💯 You MUST use AI during interviews 💯
A very common mistake candidates make: they open some web IDE and ask you to write/fix code, when in real work both they and you would be using AI.
(more in the comments)
#ai #career #interview
# [ $davids.sh ] · message #284
💯 You MUST use AI during interviews 💯
A very common mistake candidates make: they open some web IDE and ask you to write/fix code, when in real work both they and you would be using AI.
(more in the comments)
#ai #career #interview
@ [ $davids.sh ] · # 1822
Instead of fighting AI with the phrase: "you can't tell what a candidate knows with AI" – the question should be: "How can we ensure we understand what they know, and how they work with AI?"
Because literally everyone on the team will use AI every day at work.
Want to give them a problematic piece of code and ensure they know something themselves? First, ask them to make assumptions about what's wrong in different places to hear what they know or don't know, and then see how they solve the issue in cooperation with AI.

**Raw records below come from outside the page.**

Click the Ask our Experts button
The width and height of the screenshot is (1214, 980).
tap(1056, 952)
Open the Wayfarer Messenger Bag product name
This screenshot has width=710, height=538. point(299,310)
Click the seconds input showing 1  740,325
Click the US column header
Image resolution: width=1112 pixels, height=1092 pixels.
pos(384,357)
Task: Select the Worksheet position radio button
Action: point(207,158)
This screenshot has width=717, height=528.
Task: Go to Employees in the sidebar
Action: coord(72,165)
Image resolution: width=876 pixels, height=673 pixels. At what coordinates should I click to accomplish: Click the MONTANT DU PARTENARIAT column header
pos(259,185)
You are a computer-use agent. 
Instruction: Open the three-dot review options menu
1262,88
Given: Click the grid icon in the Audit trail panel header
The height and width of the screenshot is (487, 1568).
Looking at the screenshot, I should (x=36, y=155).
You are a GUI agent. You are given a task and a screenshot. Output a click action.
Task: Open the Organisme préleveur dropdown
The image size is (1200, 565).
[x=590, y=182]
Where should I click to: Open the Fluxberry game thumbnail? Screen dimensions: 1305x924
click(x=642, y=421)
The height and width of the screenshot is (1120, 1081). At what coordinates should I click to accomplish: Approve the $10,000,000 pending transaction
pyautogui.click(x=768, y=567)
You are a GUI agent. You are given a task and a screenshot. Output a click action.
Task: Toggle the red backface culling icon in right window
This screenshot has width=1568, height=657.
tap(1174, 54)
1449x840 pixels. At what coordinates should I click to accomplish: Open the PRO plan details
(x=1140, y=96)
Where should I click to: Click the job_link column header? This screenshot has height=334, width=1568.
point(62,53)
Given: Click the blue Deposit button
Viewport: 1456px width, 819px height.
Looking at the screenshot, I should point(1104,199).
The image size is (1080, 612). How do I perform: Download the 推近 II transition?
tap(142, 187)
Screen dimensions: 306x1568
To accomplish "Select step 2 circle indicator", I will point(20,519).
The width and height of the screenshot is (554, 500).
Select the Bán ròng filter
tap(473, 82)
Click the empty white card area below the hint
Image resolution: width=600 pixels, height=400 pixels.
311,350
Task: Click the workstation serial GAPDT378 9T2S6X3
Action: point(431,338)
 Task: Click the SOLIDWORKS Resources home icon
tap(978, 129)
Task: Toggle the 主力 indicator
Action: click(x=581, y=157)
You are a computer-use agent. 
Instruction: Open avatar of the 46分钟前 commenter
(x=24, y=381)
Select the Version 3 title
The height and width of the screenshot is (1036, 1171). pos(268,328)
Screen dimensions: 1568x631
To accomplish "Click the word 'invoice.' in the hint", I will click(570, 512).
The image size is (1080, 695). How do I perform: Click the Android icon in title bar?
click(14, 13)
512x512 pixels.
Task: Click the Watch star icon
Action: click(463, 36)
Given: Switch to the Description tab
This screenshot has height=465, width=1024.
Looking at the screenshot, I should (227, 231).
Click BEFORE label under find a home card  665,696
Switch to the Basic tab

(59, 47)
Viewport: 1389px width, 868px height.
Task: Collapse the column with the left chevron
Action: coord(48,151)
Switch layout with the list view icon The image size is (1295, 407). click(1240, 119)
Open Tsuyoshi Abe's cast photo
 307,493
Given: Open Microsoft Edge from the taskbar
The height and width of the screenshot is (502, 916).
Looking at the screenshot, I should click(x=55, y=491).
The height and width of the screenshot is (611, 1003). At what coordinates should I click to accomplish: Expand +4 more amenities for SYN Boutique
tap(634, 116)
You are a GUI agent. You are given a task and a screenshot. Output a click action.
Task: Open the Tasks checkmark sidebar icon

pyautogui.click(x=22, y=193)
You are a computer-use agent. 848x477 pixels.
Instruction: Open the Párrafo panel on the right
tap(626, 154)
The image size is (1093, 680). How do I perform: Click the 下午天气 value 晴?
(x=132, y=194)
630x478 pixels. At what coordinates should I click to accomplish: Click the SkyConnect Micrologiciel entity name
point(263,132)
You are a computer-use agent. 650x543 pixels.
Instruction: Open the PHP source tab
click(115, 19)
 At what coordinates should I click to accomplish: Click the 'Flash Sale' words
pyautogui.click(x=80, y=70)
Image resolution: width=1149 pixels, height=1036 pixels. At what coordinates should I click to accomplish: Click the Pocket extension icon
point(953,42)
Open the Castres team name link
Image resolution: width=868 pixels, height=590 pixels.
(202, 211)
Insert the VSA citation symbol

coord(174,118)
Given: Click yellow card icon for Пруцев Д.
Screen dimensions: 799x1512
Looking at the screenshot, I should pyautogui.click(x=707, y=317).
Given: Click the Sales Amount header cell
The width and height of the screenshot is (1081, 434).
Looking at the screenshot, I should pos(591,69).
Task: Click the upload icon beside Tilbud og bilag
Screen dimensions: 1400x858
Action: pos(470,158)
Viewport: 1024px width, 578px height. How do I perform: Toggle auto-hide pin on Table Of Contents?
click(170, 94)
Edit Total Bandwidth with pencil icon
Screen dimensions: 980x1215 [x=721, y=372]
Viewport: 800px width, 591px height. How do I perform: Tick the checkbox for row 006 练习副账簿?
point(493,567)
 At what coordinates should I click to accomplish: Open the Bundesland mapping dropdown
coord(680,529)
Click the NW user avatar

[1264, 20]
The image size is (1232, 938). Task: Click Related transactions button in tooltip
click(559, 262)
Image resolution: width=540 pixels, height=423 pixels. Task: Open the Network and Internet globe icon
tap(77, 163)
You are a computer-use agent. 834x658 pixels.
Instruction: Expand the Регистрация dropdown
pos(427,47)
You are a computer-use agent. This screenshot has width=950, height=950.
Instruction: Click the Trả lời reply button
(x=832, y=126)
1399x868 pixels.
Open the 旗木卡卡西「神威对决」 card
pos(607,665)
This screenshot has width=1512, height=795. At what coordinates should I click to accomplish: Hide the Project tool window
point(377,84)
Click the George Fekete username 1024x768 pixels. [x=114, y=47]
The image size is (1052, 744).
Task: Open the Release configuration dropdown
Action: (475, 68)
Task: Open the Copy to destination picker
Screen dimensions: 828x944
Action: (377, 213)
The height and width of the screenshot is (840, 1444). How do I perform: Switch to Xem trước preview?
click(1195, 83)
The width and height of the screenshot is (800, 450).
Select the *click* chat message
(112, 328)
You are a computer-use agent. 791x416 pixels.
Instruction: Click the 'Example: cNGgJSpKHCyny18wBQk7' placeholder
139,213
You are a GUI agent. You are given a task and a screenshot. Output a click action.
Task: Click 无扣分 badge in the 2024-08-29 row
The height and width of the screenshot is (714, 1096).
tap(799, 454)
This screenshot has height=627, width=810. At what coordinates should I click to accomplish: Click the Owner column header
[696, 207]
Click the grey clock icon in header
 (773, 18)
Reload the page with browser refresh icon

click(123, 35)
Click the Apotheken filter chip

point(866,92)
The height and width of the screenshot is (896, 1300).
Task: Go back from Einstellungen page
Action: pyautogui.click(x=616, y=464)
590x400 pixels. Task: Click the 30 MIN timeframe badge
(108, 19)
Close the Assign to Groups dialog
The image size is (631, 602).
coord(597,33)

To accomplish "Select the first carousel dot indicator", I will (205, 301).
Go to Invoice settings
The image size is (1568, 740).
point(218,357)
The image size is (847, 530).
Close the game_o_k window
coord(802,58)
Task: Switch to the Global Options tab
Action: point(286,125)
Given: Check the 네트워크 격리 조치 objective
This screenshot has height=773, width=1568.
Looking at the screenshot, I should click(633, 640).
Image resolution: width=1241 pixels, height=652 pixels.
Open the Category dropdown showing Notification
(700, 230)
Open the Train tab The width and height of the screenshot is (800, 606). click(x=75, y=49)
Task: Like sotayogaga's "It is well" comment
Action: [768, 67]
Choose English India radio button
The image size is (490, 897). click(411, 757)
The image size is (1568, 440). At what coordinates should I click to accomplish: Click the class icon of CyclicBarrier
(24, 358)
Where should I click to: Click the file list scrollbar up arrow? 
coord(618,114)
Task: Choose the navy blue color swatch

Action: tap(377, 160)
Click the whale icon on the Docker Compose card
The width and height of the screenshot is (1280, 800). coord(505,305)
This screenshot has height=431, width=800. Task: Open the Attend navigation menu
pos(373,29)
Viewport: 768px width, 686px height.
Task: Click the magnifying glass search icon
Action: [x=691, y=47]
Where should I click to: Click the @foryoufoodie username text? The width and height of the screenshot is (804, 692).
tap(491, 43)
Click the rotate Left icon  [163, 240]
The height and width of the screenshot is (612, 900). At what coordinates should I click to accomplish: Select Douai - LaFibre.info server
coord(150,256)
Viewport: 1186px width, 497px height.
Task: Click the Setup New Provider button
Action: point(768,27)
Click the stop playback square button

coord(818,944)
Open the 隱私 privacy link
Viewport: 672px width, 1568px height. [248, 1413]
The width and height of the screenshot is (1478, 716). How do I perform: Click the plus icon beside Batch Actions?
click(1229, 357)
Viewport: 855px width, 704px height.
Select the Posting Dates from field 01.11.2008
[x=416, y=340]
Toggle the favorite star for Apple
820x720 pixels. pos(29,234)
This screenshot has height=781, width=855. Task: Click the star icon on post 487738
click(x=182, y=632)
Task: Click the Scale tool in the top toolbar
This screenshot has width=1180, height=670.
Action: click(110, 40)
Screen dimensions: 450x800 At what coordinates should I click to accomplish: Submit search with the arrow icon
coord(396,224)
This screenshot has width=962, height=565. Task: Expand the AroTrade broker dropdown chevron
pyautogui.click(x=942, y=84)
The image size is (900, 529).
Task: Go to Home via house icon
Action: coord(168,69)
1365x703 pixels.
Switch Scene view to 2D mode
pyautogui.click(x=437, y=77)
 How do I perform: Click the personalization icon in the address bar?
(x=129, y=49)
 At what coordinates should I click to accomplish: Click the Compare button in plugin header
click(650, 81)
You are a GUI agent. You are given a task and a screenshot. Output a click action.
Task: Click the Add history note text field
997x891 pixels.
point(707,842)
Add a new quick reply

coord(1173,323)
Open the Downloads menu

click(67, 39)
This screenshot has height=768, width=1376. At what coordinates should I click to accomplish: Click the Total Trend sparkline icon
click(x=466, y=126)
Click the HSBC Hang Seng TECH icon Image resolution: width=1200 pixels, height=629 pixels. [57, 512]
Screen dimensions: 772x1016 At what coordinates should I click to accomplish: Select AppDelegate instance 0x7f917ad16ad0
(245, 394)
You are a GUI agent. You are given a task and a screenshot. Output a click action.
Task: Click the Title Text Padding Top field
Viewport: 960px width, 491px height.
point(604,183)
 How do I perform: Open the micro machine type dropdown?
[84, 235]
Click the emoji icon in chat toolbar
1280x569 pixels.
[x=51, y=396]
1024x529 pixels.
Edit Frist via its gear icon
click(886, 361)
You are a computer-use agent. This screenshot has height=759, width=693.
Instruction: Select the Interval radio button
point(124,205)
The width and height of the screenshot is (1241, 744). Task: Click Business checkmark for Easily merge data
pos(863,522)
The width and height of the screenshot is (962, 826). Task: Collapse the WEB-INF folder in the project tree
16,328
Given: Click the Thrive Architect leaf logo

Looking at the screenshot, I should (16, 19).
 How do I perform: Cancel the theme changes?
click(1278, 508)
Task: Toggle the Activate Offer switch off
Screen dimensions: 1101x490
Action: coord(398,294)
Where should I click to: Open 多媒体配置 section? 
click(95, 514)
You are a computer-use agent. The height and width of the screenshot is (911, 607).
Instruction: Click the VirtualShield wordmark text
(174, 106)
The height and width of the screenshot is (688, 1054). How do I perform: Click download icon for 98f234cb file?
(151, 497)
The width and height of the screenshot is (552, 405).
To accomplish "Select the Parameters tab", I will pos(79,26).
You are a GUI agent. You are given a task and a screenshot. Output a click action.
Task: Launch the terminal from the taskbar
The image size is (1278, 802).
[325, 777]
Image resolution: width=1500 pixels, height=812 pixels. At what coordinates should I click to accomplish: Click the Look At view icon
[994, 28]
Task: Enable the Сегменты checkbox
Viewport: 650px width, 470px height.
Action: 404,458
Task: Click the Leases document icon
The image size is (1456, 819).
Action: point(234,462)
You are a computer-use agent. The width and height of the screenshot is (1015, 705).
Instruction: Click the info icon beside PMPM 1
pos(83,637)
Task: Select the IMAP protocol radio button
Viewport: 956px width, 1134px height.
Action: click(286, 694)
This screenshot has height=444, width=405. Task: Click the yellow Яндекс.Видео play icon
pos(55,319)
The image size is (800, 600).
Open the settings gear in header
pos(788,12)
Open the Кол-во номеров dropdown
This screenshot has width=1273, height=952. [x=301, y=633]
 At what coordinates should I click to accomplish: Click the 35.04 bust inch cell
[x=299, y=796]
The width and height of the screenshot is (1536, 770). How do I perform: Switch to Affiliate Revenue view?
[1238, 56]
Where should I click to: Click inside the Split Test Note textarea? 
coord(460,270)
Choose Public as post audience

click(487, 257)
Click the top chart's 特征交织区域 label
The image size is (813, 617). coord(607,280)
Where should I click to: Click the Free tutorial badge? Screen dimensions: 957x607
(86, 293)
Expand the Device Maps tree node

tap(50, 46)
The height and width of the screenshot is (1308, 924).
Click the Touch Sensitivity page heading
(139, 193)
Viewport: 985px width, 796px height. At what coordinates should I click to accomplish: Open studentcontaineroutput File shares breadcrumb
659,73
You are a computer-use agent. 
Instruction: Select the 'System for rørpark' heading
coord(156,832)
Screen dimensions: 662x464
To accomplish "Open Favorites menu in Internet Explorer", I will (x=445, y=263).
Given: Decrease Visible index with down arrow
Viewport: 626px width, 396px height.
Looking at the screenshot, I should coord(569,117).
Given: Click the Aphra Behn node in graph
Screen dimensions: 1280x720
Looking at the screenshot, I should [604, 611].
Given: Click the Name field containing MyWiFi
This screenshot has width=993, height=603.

Want them to write some algorithm? Have them write comments about what they plan to do and in what sequence, then let them use AI to quickly flesh out each point and ask it various questions like "what else would it improve," and then accept or reject the AI's suggestions.
Want to check knowledge of infrastructure / databases / etc.? Give them a task to write the basis of an SQL query, then see how they complete it with AI, then clarify what will roughly happen at the database level and what other options there are for improving / changing the schema.
Want to know how someone can describe architecture? See if they open Copilot and start gradually describing each module by asking it questions.
No, AI won't provide answers to all questions; it gets confused very easily, even with a well-crafted prompt, but it will definitely be a convenient assistant line by line.
Who do you want to hire more?
Then why aren't you testing their knowledge and ability to work with AI?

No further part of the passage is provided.